Nembare did not possess the knowledge and skill that would allow him high level plantation work so dug drains and performed similar labouring work.
He would keep the money in a plastic bag and hide it in a corner of the house. Nembare worked hard to pay Bomai’s school fees throughout his schooling.
Bomai’s uncle, Raphael Witne, had meanwhile made his way through the rank and file of the Securimax security company and was stationed at Mount Hagen. With the consent of his Yangoru wife, Raphael decided to come the aid of Nembare in taking over Bomai’s school fees and general welfare.
But Nembare would not give up and continued to work in the plantations to contribute his share of the fee.
He continued to leave his family in the Bari tribe for long periods and his younger daughters, Rose Arasi, Anna Apane and Gabriella Witne, missed his fatherly care. This continued until they all left school and got married at an early age.
Rose married a man from East Sepik and rarely came to visit her family in Bari and Omdara. Anna married a Bari Maima-gauma man and they have now settled at Kamtai with their four sons. Gabriella married a Yuri Kumai-kane man and decided to follow the Galkope legacy in settling at Kup-Gamar near Jiwaka Province.

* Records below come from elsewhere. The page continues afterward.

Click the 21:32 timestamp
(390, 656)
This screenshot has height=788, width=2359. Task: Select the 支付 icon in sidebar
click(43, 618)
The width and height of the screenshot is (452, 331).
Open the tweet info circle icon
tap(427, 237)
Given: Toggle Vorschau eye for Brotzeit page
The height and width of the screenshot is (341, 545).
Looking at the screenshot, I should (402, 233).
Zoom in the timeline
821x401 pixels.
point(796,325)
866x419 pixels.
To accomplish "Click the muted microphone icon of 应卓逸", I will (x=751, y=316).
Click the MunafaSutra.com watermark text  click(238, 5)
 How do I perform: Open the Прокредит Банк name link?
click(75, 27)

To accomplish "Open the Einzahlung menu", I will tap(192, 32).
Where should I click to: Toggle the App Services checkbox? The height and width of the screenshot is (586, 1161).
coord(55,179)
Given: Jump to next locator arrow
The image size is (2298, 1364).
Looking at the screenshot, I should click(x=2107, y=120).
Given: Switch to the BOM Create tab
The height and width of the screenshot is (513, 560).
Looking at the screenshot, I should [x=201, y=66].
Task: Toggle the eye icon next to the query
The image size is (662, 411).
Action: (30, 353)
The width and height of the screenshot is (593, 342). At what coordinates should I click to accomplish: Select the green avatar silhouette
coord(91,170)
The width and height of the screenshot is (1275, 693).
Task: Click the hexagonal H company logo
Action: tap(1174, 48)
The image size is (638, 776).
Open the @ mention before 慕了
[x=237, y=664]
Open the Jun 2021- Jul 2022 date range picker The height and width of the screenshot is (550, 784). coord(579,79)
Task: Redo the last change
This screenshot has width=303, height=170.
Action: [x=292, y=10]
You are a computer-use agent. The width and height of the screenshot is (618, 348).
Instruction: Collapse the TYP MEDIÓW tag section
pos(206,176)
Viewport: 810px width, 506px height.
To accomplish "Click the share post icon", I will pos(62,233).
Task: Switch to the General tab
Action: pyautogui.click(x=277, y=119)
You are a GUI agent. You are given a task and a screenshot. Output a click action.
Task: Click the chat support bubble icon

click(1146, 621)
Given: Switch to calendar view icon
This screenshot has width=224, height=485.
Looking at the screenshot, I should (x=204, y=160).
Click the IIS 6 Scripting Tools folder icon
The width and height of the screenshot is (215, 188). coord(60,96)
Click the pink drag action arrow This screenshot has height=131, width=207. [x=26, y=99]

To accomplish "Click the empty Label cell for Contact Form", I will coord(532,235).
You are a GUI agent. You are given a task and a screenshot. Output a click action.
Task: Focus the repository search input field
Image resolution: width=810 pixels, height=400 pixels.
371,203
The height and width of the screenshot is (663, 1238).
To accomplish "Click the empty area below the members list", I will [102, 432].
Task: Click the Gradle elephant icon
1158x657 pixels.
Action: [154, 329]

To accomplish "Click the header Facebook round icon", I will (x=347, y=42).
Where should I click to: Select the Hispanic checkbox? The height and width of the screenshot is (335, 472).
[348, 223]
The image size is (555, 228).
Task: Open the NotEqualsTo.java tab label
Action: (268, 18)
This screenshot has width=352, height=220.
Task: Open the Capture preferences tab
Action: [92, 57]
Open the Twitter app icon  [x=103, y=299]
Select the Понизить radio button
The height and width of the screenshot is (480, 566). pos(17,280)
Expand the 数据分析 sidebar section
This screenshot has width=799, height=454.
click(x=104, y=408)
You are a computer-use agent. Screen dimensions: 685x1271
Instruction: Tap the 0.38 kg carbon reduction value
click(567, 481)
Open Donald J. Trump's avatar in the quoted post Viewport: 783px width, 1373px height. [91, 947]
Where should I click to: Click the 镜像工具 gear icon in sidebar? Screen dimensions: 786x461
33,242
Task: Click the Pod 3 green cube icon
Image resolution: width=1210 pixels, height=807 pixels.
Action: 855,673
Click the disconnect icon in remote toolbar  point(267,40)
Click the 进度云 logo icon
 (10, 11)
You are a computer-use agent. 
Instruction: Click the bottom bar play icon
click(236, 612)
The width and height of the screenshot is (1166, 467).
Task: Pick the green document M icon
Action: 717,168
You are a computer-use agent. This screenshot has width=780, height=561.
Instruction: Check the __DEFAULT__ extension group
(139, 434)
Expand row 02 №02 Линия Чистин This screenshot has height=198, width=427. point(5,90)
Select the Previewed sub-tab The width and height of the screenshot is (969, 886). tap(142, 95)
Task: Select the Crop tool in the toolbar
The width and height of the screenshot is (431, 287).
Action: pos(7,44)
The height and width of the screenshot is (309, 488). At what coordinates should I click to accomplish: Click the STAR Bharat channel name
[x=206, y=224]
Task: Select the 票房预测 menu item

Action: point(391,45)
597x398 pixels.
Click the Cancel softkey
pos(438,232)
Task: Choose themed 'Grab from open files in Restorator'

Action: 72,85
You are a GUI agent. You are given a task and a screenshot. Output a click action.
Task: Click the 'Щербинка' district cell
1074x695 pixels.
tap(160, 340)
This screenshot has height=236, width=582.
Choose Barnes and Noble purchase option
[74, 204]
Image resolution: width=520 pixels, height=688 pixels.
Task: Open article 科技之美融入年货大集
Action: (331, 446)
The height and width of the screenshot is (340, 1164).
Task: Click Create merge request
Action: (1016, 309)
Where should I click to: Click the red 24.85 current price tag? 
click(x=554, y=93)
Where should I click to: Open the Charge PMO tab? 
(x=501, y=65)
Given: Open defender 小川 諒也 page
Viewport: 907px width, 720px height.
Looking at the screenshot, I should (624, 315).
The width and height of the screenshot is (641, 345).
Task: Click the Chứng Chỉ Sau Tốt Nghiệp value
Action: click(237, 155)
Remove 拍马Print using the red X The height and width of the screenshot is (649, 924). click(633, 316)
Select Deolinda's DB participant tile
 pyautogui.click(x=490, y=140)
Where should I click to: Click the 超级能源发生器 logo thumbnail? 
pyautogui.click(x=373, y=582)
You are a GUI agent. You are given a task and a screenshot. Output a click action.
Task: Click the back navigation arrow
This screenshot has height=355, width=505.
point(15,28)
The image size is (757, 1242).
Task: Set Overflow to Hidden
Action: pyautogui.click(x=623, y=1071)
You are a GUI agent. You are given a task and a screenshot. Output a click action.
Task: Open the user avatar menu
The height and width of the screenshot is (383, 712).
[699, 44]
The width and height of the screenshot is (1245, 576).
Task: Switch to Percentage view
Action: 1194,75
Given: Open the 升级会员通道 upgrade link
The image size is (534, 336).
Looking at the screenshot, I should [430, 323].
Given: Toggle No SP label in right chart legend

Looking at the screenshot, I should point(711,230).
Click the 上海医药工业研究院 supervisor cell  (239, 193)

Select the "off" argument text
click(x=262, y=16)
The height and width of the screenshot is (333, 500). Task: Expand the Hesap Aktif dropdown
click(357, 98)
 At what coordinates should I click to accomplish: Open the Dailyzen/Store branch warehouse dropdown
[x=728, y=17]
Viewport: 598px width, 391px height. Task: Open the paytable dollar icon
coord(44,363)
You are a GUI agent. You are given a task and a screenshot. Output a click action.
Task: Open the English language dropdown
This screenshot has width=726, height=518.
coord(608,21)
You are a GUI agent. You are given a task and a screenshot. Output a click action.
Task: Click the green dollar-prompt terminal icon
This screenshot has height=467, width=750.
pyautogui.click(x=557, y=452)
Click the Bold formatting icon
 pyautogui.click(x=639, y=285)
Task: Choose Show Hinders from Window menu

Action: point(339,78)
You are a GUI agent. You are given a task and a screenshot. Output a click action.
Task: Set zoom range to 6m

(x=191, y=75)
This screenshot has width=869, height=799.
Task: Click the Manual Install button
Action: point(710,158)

Bomai continued his studies to Grade 10 and had made up his mind to pursue the priesthood. He spent most weekends with the vocational director at Mingende Catholic Mission seeking guidance and finding out information he needed to know.
It was on a Saturday afternoon that Bomai broke the news to Nembare of his intention to pursue studies for the priesthood and explained to him of a consent form that Nembare had to sign.
At that moment, sadness filled Nembare’s face and thick tears rolled from his eyes as he turned away from Bomai. He took control of his feelings and turned to Bomai and spoke in Yuri language.
“En patere elangga, wai dina, ele er ban ta po. Er kol na molaka ai wen ta u kio. Na garpa, eri kan ya nil ala u kene elame?” (It’s good you want to be a priest. Go, become a priest and go elsewhere, don’t come back to me. Who will take care of my land, tree, plants and river?).
Bomai and Nembare were silent for five minutes, Bomai thinking of how to explain his decision differently.
Bomai realised that the priesthood was against Nembare’s line of thought for him so promised him that he would not pursue this dream.
Nembare was happy that Bomai had listened to him and encouraged him to continue with his studies.
Bomai applied to continue his education at Rosary Secondary School, Kondiu. Nembare left for Aviamp to work in the plantations to secure Bomai’s fees. Nembare was counting the days until he could return to Omdara.
However, his wife Dongo’al wanted to stay among her Bari people with her children. Nembare understood that he had used most of his energy labouring in the plantations of Jiwaka and did not have the strength he used to.
While contemplating gonig back to Omdara, Nembare met a woman from the Kia tribe in the Gumine District of Simbu Province who was also toiling for survival at Aviamp.
Nembare told Kia Maria his story and his thoughts of going back to his birthplace, Omdara.
Kia Maria could not hold back the stories of her husband who left her with the children. They would regularly meet to tell stories in 1996 and 1997.
In 1998, Nembare decided it was time for him to depart Aviamp for his Nulai-kia clansmen. Kia Maria followed him with her two daughters, who are now Bomai’s half-sisters.
The last time Nembare visited his grandchildren in Goroka, he told Bomai’s wife that he was raising pigs to pay for her bride price, adding that it was his last job for Bomai.